"People are beautiful everywhere," says Josef Zawinul. "I think a real open person, I don't care what music he is playing, is going to be saying something.
"We listen to how people talk and walk. Living is life. That's what you have got to handle: living, not music, or nothing else. If you got that together, all the other things are right behind that. After a while, they'll be on a same level.
"Everything affects you. Jazz is universal, the greatest language of the world, and it came right from our own country. It is a "true American art form."
Pianist Zawinul and saxophonist Wayne Shorter constitute the nucleus of Weather Report, playing at Hammersmith Odeon on July 27th, 28th and 29th. Their paths have led them through creative periods with Miles Davis, Cannonball Adderley, and many others. But Zawinul is quick to point out, "I think the music was always simple. We have learned from living and playing to simplify ourselves, to find the common denominator for expression. It's an actual development, not done from an intellectual point of view. I feel that I have been a very simple muscian always. Wayne is his own way also. We don't want to be in a hurry. We wanted to say. 'Hey, OK. We have a band, and wherever we are going it is going to be different.' It is an accumulation of all our experiences."
He was born in Vienna, a bastion of traditional musics, yet Zawinul says he was never a classical musician.
"It was pretty to me, but I was always playing something else. I took piano lessons and was formally trained to some degree, but I always wanted to be a musician that played for people. I never used to go to classical concerts, I even went around putting down people like Schubert. I grew up in the country and city streets, and played for money since I was very young.

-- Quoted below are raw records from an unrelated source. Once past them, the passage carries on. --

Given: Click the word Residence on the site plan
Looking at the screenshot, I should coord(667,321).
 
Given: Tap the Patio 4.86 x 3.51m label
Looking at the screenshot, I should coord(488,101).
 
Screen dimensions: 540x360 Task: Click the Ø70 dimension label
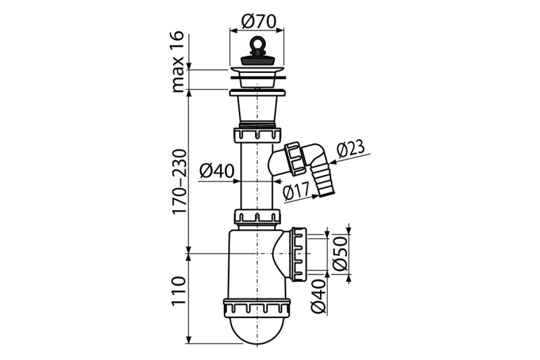[x=259, y=22]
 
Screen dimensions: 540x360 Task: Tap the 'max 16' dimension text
[x=178, y=62]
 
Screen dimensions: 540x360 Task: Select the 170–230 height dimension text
[x=180, y=182]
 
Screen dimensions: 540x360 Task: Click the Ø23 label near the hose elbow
[x=350, y=148]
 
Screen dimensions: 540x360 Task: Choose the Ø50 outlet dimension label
[x=340, y=254]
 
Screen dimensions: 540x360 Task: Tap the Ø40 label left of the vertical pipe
[x=217, y=170]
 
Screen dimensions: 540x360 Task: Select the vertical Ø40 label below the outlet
[x=319, y=296]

"I used to play weddings when I was ten years old. Listening to people who said, 'Play this tune,' you find your thing and you improvise. You entertain. And I was doing this before I was exposed to jazz."
Zawinul's introduction to jazz came via the inevitable cultural assimiliation that followed the war.
"I met this one guy in 1944. He played on the piano some Teddy Wilson stuff and I said 'what is this? This is beautiful.' And he calls it jazz, and I was turned on. We played together, and this other dude brought his Capitol record by Miles Davis around 1948. It just blew us away. The American soldiers had a radio network and they played nice music on it, Benny Goodman and Charlie Christian. I used to run home from school so that I would never miss the programme.
"I used to think that I was the baddest thing around in Europe. I played them all: clubs, gigs, jazz trios, etc.
"I could play all the George Shearing tunes and Miles tunes from the albums. I transcribed them straight from the record, and I could play them well. I had piano teachers, but this was the real education."
Predestined to be a musician, then?
"I think that whatever you got, you are born with. When I was six years old, my grandfather bought a violin for me and also a little accordion, I heard other people play, and found myself always gravitating to where the music was. I see the people playing and I'd say, 'Hey man, I can play that too.' That's what happened from the first day on. In the winter the family would all congregate together and sing. There might not be any food but there was always lots of singing. The folk music was in three-quarter time, and I said, ' that's not all there is in life'."
In 1959 Zawinul emigrated to the United States, where he spent a number of years paying the obligatory dues. By the end of the Sixties an idea had crystallized in his mind, and, along with Wayne Shorter, Weather Report came into being.